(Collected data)
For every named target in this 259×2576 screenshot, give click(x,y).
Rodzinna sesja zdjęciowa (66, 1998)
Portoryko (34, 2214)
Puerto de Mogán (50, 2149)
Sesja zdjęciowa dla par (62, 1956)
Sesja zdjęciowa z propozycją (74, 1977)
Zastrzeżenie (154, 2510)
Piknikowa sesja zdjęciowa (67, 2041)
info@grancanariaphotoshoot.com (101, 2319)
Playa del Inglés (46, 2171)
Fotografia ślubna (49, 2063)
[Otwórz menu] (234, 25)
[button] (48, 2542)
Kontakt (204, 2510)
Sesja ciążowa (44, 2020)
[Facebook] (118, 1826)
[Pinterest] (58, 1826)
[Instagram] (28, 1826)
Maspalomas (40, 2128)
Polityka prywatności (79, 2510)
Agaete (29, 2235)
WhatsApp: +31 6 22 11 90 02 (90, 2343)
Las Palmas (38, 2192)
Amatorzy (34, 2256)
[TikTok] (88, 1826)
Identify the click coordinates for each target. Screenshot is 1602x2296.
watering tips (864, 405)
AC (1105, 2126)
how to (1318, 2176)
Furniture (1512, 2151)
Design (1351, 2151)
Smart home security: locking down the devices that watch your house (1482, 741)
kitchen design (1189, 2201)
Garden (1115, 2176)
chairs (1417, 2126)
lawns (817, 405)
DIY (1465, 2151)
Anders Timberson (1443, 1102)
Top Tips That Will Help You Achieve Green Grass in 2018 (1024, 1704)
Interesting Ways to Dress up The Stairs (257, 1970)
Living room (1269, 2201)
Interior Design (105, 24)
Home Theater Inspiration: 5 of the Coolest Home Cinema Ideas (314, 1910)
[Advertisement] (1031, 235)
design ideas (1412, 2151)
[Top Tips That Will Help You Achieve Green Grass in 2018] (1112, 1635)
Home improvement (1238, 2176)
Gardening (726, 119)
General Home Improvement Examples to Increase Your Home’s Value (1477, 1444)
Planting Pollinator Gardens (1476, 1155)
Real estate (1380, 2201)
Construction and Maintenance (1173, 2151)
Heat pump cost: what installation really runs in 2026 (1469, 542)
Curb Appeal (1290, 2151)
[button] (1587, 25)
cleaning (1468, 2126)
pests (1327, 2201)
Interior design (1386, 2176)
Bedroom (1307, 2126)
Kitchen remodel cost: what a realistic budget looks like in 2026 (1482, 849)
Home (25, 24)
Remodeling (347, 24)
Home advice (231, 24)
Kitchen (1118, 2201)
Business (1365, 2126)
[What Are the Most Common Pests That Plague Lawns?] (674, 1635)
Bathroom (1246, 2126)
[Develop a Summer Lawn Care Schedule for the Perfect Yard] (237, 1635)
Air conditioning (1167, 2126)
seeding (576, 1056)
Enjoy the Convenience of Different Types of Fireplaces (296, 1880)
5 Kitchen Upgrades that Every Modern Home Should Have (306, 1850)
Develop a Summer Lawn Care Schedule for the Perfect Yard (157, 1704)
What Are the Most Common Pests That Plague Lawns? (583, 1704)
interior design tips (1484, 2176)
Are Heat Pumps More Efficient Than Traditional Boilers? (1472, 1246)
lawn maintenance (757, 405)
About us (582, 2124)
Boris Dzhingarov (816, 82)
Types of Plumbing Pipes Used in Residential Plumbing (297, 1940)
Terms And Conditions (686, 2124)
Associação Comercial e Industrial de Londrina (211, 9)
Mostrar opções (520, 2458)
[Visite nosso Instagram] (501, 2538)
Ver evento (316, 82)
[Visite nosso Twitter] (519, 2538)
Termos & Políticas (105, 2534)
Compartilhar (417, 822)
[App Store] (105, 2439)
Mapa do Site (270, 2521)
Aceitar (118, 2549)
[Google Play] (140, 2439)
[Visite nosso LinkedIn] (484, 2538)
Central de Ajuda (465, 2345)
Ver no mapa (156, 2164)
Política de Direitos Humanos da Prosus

**PROBLEM DETAILS:**
Above are the records; from them, give again exactly the lines from the one containing "kitchen design (1189, 2201)" to the one containing "Living room (1269, 2201)", both lines included, and nothing more.

**EXERCISE OUTPUT:**
kitchen design (1189, 2201)
Garden (1115, 2176)
chairs (1417, 2126)
lawns (817, 405)
DIY (1465, 2151)
Anders Timberson (1443, 1102)
Top Tips That Will Help You Achieve Green Grass in 2018 (1024, 1704)
Interesting Ways to Dress up The Stairs (257, 1970)
Living room (1269, 2201)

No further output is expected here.